_The data_
* * * *

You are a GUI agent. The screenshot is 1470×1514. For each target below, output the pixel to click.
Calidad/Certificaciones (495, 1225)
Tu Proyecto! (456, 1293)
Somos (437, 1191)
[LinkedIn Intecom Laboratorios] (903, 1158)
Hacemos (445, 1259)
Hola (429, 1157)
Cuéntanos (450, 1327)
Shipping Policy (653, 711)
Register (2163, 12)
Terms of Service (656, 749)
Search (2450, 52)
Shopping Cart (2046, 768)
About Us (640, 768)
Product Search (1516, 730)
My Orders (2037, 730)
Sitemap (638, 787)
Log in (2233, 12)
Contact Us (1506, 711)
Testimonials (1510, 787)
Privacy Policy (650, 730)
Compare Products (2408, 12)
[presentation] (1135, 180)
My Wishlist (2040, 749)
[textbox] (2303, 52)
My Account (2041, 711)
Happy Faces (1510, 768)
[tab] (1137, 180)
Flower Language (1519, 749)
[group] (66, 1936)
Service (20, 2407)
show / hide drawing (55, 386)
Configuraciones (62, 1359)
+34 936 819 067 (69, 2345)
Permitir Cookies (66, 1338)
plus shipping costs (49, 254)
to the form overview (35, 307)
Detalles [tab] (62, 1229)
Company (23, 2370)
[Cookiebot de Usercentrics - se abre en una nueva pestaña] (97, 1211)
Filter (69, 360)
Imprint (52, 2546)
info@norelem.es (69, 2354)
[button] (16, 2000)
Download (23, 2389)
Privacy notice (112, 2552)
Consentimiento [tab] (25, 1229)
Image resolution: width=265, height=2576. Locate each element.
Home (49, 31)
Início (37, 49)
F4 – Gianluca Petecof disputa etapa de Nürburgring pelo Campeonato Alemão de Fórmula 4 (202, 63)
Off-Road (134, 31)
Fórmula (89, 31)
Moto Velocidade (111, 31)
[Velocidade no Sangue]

* * * *

_Exercise description_
In the records above, find every line that contains the word "Velocidade" and copy it.

_Written reply_
Moto Velocidade (111, 31)
[Velocidade no Sangue]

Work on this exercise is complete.